**** Input records

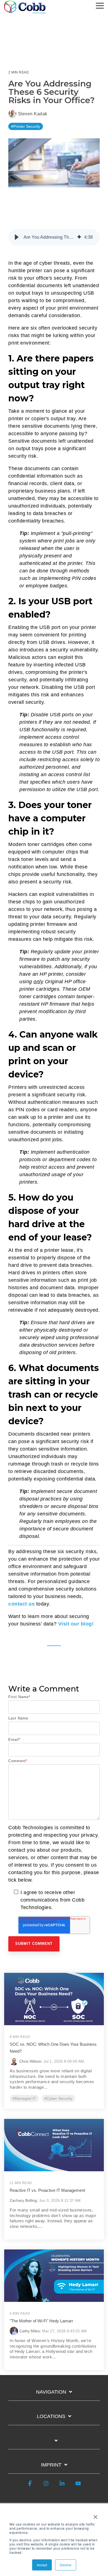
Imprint (51, 2465)
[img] (79, 237)
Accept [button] (42, 2564)
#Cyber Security (58, 2098)
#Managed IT (24, 2098)
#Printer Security (25, 126)
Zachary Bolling (23, 2200)
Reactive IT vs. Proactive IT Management (47, 2190)
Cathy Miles (29, 2331)
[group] (54, 237)
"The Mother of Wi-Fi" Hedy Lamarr (41, 2320)
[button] (100, 5)
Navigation (51, 2392)
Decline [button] (65, 2564)
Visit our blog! (76, 1624)
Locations (51, 2416)
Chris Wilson (30, 2061)
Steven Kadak (32, 113)
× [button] (95, 2515)
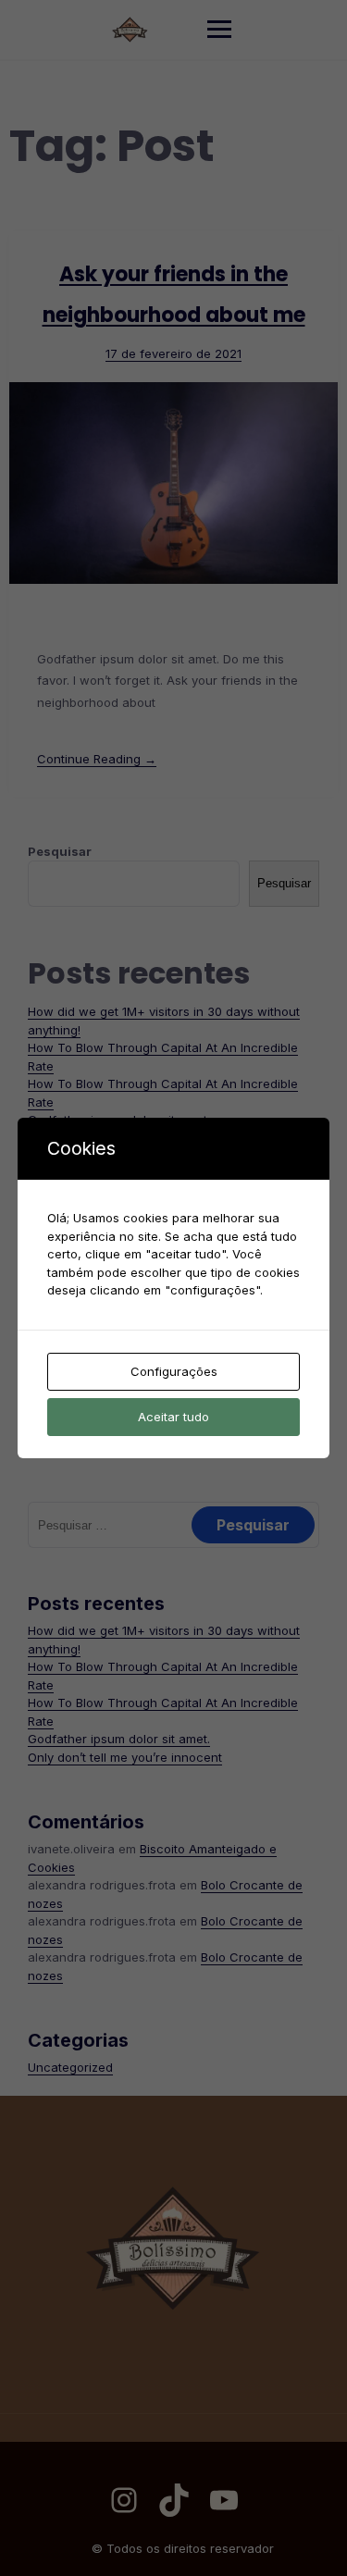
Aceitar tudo (173, 1416)
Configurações (173, 1371)
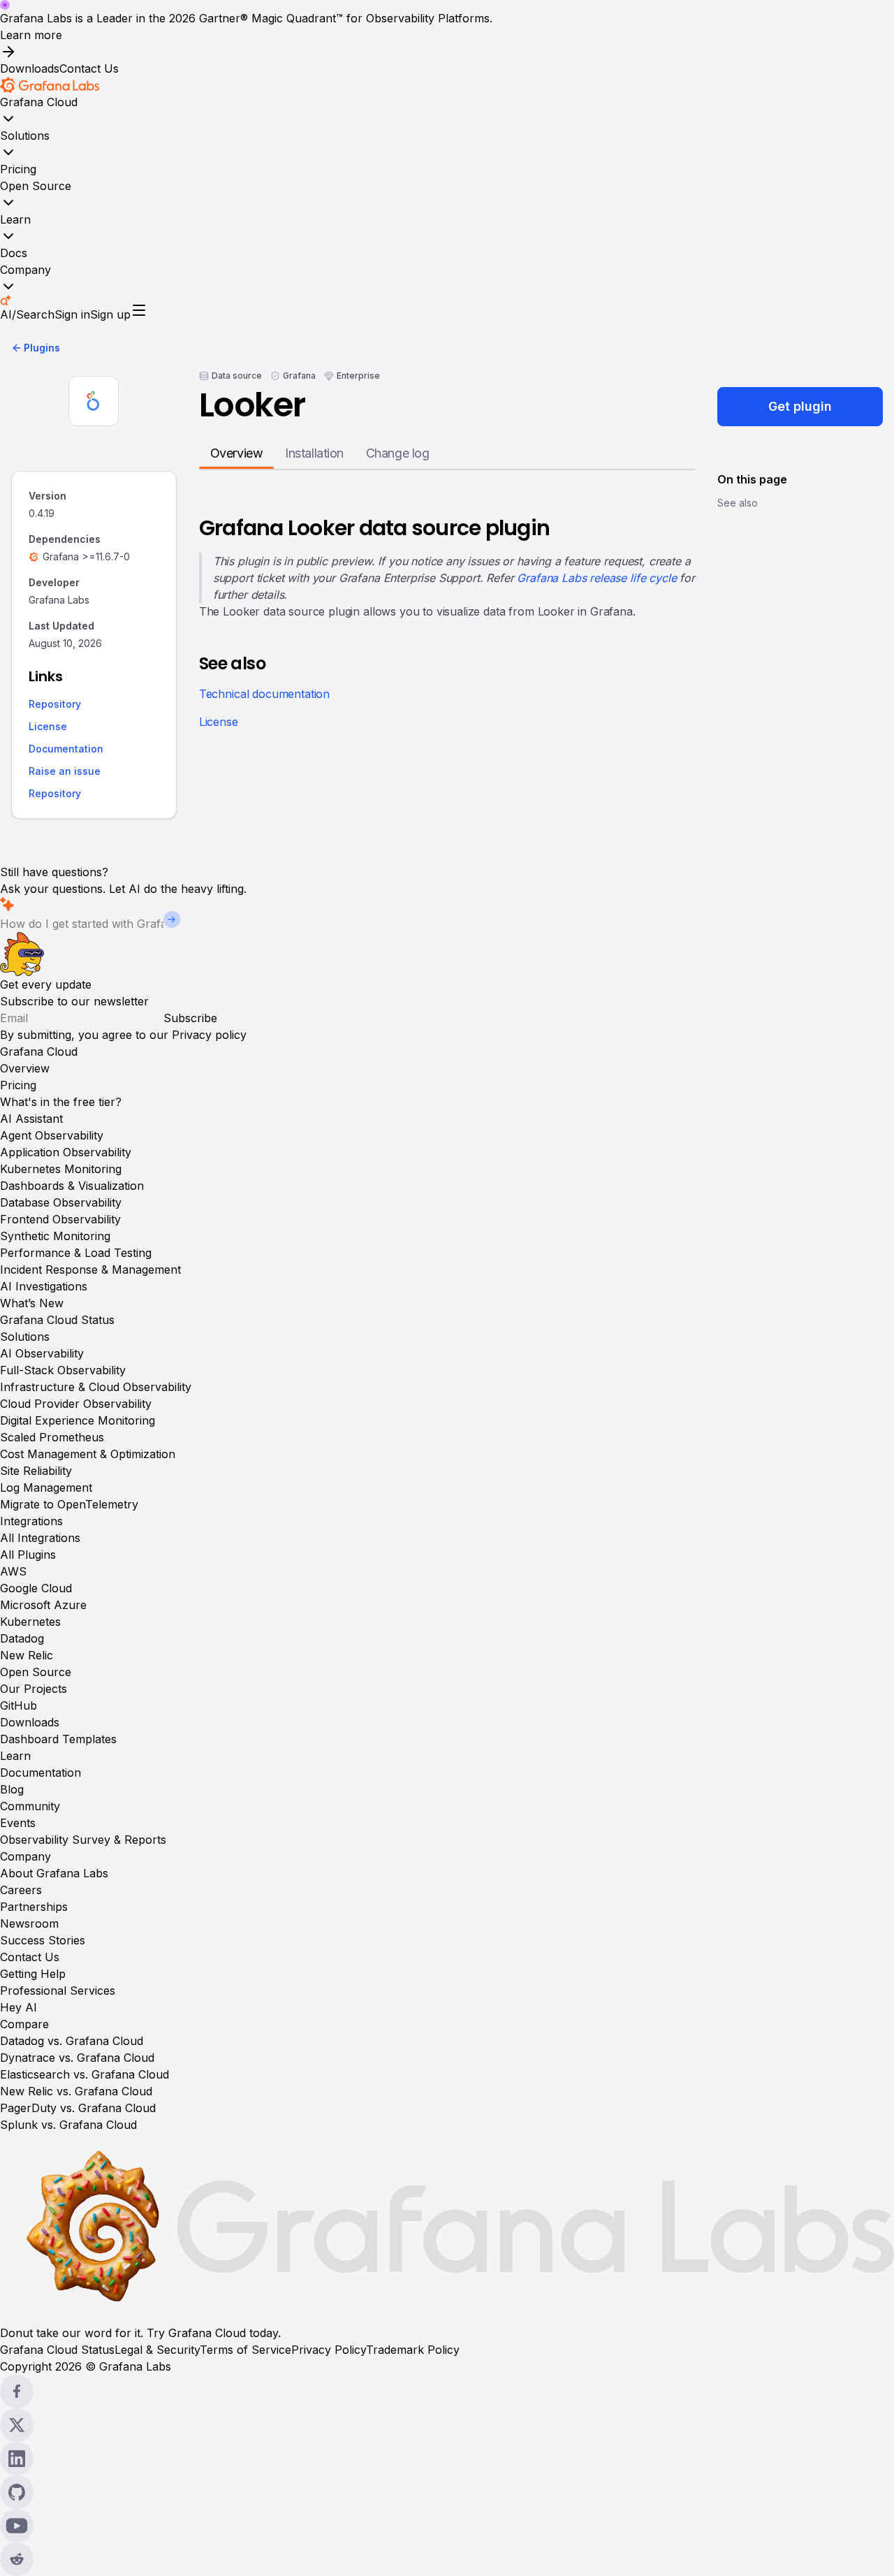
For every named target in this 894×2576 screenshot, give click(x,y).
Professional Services (57, 1991)
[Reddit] (447, 2559)
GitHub (18, 1705)
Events (18, 1823)
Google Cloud (36, 1588)
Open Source (35, 186)
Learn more (31, 35)
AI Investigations (43, 1286)
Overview (25, 1068)
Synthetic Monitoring (55, 1236)
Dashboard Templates (58, 1739)
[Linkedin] (447, 2458)
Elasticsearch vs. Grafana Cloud (84, 2074)
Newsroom (29, 1923)
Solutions (25, 136)
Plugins (42, 348)
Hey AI (18, 2007)
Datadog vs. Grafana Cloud (71, 2041)
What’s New (32, 1303)
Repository (55, 704)
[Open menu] (139, 310)
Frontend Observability (60, 1219)
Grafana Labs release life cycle (596, 578)
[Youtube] (447, 2525)
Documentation (66, 749)
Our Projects (33, 1689)
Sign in (72, 314)
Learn (15, 219)
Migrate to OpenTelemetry (69, 1504)
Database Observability (61, 1202)
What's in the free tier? (61, 1102)
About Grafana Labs (54, 1873)
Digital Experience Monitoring (77, 1420)
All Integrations (40, 1538)
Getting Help (33, 1974)
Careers (21, 1890)
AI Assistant (31, 1119)
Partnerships (34, 1907)
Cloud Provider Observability (76, 1404)
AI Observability (42, 1353)
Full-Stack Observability (63, 1370)
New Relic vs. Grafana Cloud (76, 2091)
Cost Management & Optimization (87, 1454)
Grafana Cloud (39, 102)
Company (25, 270)
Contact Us (89, 68)
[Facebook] (447, 2391)
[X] (447, 2425)
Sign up (110, 314)
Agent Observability (51, 1135)
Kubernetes (30, 1622)
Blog (12, 1789)
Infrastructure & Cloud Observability (95, 1387)
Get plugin (800, 406)
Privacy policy (209, 1035)
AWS (13, 1571)
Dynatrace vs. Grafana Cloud (77, 2058)
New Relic (26, 1655)
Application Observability (65, 1152)
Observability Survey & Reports (83, 1840)
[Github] (447, 2492)
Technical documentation (264, 694)
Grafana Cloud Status (57, 1320)
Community (30, 1806)
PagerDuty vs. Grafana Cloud (78, 2108)
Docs (13, 253)
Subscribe (190, 1018)
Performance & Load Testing (76, 1253)
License (48, 727)
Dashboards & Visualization (72, 1186)
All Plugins (28, 1555)
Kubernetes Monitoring (61, 1169)
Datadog (22, 1638)
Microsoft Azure (43, 1605)
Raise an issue (65, 771)
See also (737, 503)
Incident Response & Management (90, 1269)
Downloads (29, 68)
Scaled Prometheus (52, 1437)
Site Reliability (36, 1471)
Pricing (18, 169)
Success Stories (42, 1940)
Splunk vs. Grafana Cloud (68, 2125)
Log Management (46, 1487)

********

Given task → Starting at the line that contains "New Relic vs. Grafana Cloud (76, 2091)" and ending at the last line of the material, write out every line again, requests included. Shift each coordinate in the answers by -112.

Reply to the exercise →
New Relic vs. Grafana Cloud (-36, 1979)
Cost Management & Optimization (-25, 1342)
Grafana Cloud (-73, -10)
Company (-87, 158)
Contact Us (-23, -44)
[Facebook] (335, 2279)
[X] (335, 2313)
Sign up (-2, 202)
Agent Observability (-61, 1023)
Kubernetes (-82, 1510)
Blog (-100, 1677)
Infrastructure & Cloud Observability (-17, 1275)
Get plugin (688, 294)
Privacy policy (97, 923)
AWS (-99, 1459)
Dynatrace vs. Grafana Cloud (-35, 1946)
New Relic (-86, 1543)
Application Observability (-47, 1040)
Observability Survey & Reports (-29, 1728)
[Github] (335, 2380)
Technical documentation (152, 582)
Grafana Cloud Status (-55, 1208)
Community (-82, 1694)
PagerDuty vs. Grafana Cloud (-34, 1996)
Docs (-99, 141)
Subscribe (78, 906)
Performance & Load Testing (-36, 1141)
License (-64, 615)
Dashboards & Visualization (-40, 1074)
All Plugins (-84, 1443)
Kubernetes Monitoring (-51, 1057)
Datadog (-90, 1526)
Microsoft Azure (-69, 1493)
Raise an issue (-47, 659)
See also (625, 391)
Incident Response & Management (-22, 1157)
Downloads (-83, -44)
Scaled Prometheus (-60, 1325)
Site Reliability (-76, 1359)
Pricing (-94, 57)
Success Stories (-70, 1828)
Splunk vs. Grafana Cloud (-44, 2013)
Log Management (-66, 1375)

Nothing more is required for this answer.